◆ Text provided
== Segment start ==

Fractures in our personal and thought lives are never usually front and centre though. Adding to this mystique is the elusive nature of mental health in general. Our fractured spirits are not easily seen by untrained minds and are often interpreted as rude behaviour or that maybe you need a time out to gather your thoughts. This is also common in our students. It is also compounded because, many times, they are processing emotions that seem difficult to articulate due to confusion and fear of being judged, cast out, mocked, or all of the above.
The Ontario Grade 6 Health Curriculum gives us some solid teaching and learning points that I have really been trying to build into the life skillsets of students in and out of our class time. Interestingly enough, this teaching really meshes well with the book The Tools by Phil Stutz and Barry Michels which happens to be my current personal read, but that’s a blog for a different site.
So often we are faced with situations that are followed by a barrage of feelings and much more often than not we find ourselves reacting rather than responding. As our lessons have progressed, students have learned to assess the situation, identify their emotions, and then use strategies for resolution. Yet, even with the skills we are implementing into our daily interactions, the struggle to be honest and free of fear about our fractures and feelings is really hard to reckon with one another. This goes for teachers just as much as students.

== Segment end ==

◆ Aim of the task
Summarize the passage on emotional fractures in the classroom in two sentences. The listing that comes next is not needed.

◆ Data block
== Segment start ==

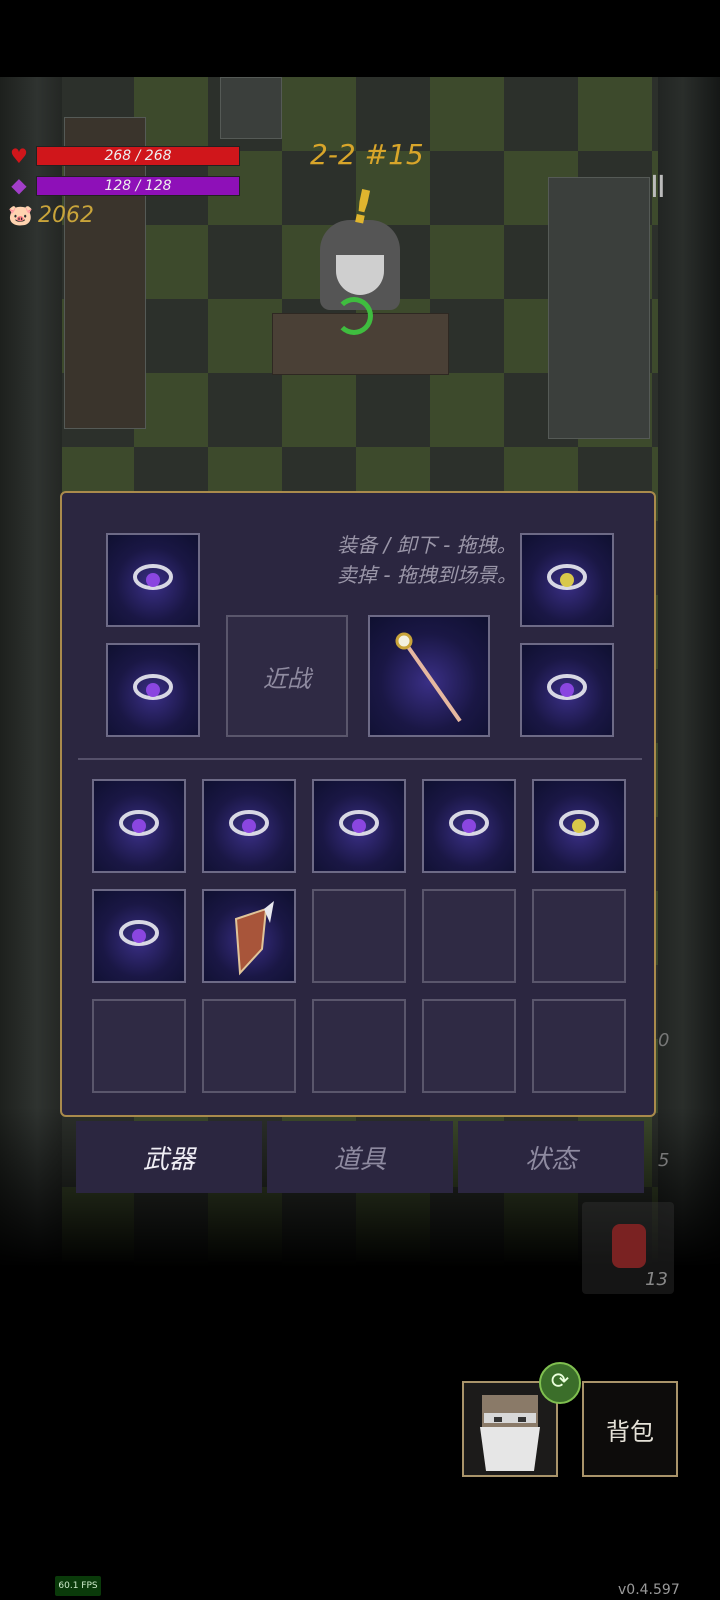 The width and height of the screenshot is (720, 1600). Describe the element at coordinates (287, 676) in the screenshot. I see `melee-slot: 近战` at that location.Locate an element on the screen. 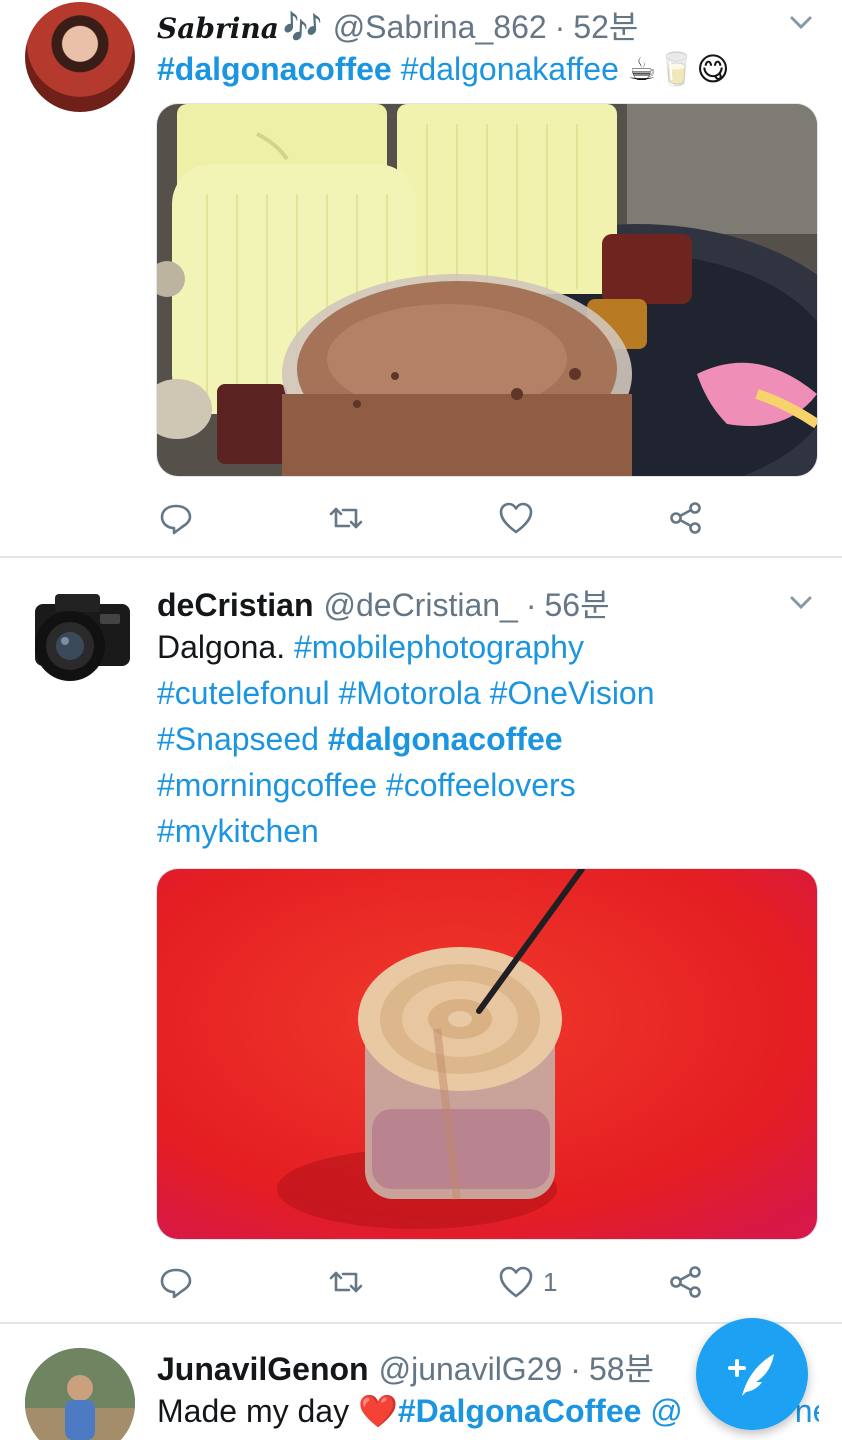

== Segment end ==

◆ Solution for this task
Emotional fractures are hard for untrained eyes to see and are often taken as rudeness, and students may struggle to put confusing emotions into words for fear of being judged, cast out, or mocked. Using points from the Ontario Grade 6 Health Curriculum, students have learned to assess a situation, identify their emotions, and apply strategies for resolution, yet being honest and unafraid about feelings remains hard for teachers and students alike.